Tatsuyu perdeu a capacidade de falar, atordoado pelo carinho da ruiva para consigo. A garota tomou distância após, subitamente, dar-se conta da enorme grosseira que acabara de cometer. Se arrependeria? Com toda a certeza do mundo, mais tarde o faria. Ali e agora, não.

— Você tem razão. Tenho que colocar isso na cabeça — concordou, apontando para si. — Isso vale mais do que qualquer coisa.

— F-Falando nisso, eu tenho um presente! 

— Hm?

A pequena caixa branca surgiu nas mãos de Hanako, sendo passada em sequência às dele. Pelo brilho curioso nos rubis atentos, o presente teve uma boa apresentação — ponto para a faeri, comemorou — para seu novo dono. Com cuidado, o plebeu desfez o laço rosado e destampou a embalagem.

Sobre um estofado azul-bebê, repousava uma pulseira de luminescência singular: os adornos desta, moldados em formato de rosas desabrochadas, eram todos de cor alaranjada como os cabelos da princesa e polidos de modo que Tatsuyu jamais havia visto. Sem dúvidas, fora um presente caro e muito bem pensado exclusivamente para ele.

Mesmerizado. Essa era a palavra perfeita para descrever o que sentia ao observar cada entalhe presente na joia em suas mãos.

— Isso… nunca vi algo tão bonito — atestou por fim, para a alegria da remetente. — Dá até dó de usar no dia a dia. Vou ter que deixar isso guardado pra nunca estragar.

— É um símbolo de sorte em Alfheim — explicou Hanako, dirigindo-se à porta do cômodo. — Se p-puder usar nos momentos importantes, m-melhor! Feliz aniversário, senhor Tatsuyu!

“Consegui, consegui, consegui! Eu consegui mesmo entregar!”, era tudo na mente da nobre, de volta à área comum do conjunto. Saltitante, retornou para o assento ao lado de Reiko, que “conversava”, na falta de uma palavra melhor, com uma certa donzela de cabelos pôr-do-sol.

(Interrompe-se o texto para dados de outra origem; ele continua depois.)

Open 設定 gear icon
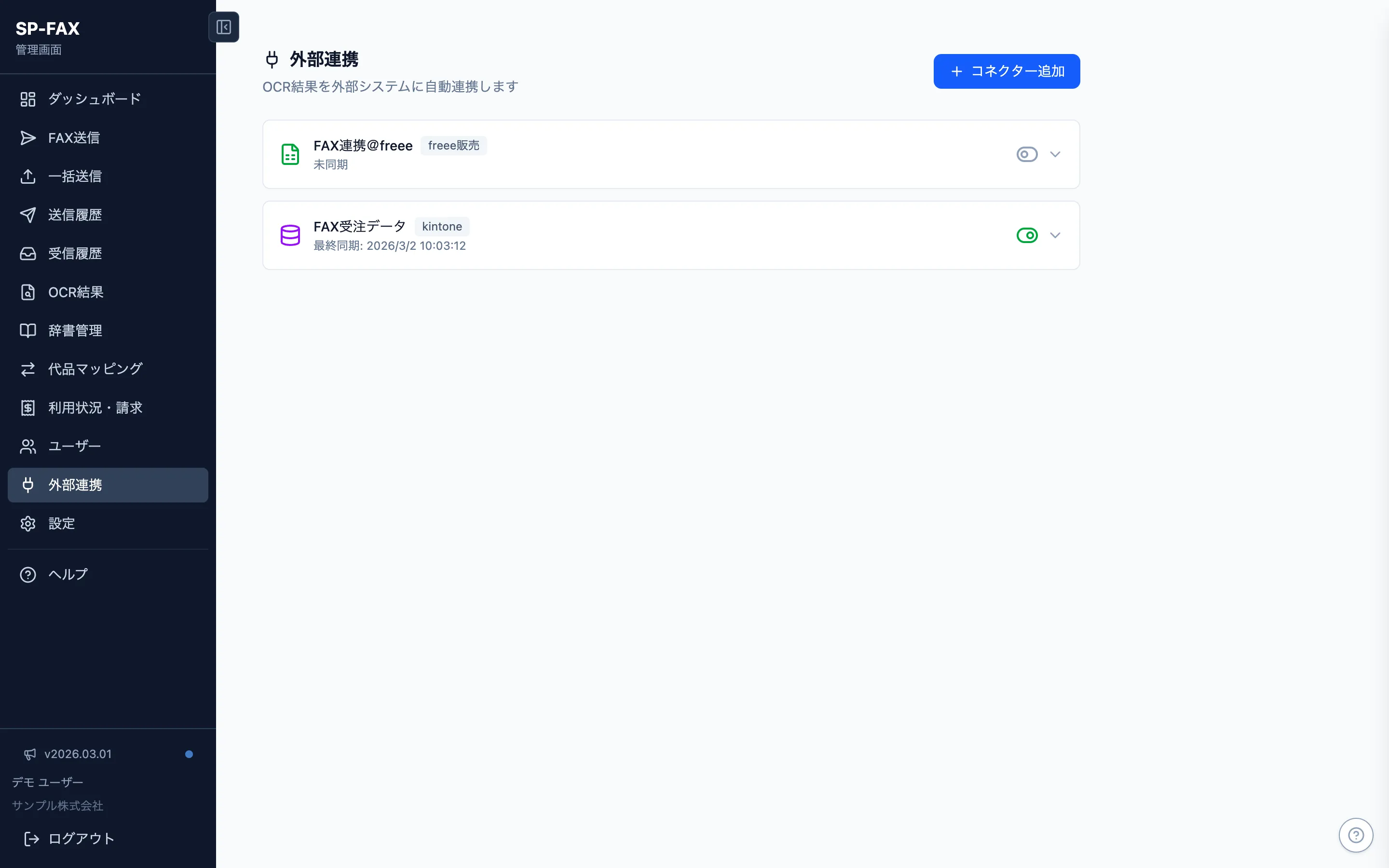Viewport: 1389px width, 868px height. click(x=28, y=523)
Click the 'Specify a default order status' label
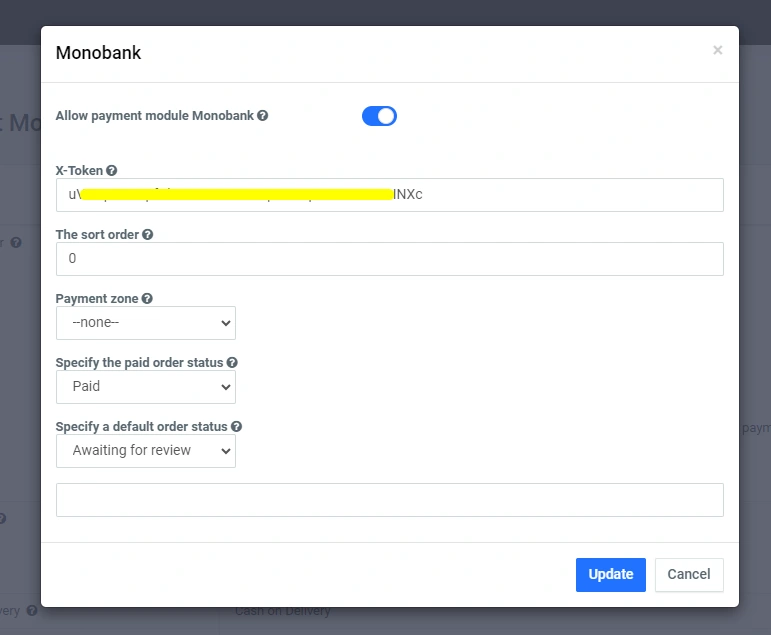771x635 pixels. click(x=141, y=427)
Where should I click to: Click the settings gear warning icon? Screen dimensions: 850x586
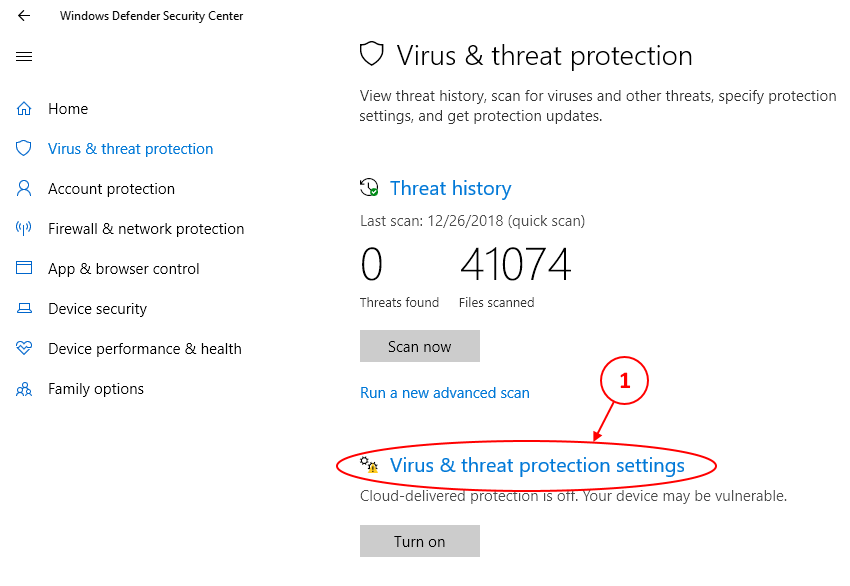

Quer dizer, pela expressão de culpa de sua melhor amiga e de ira da colega de quarto, tinha medo de presenciar um assassinato ali mesmo.

— Amaterasu que me perdoe, mas… — As mãos pálidas agarraram com força os ombros de Reiko entre os sussurros de Yoko. — puta que pariu, Chiwa. A minha vontade nesse exato instante é arrancar a sua cabeça do seu pescoço!

— J-Juro que foi sem querer! Ele me provocou também! — murmurou de volta a ateniense. A chegada de Hanako foi sua carta de escape perfeita. — Hana, minha linda, que bom que chegou! O Tatsu tava te procura… epa, calma aí, tu não acabou de sair da cozinha?

— Sim…

— Danadinha, eu vi ele entrando lá agora! Que fof…

— Fique quieta de uma vez, sua imbecil.

— Isso doeu, Yoko! 

A princesa das fadas estava ciente de seu papel mediador para evitar uma briga maior entre as duas. Pela próxima meia hora, sua função foi a de se colocar entre as duas forças incontroláveis e impedir a escalada do conflito cuja culpa, em sua opinião, era totalmente de Reiko. Até convencer a princesa do sol a não seguir com a eliminação da ameaça, seria deveras complicado.

Tamanho era sua determinação em seguir nesta tarefa que não percebeu o par de orbes esmeraldinas posicionadas sobre ela, nem o sentimento por trás deles. Entre remorso e amargura, as serpentes de Haruhi sibilaram ao vento o medo da loira, que fingia indiferença ao bebericar alguma das muitas opções ofertadas pelos colegas.

Afinal, seria mesmo uma competição justa?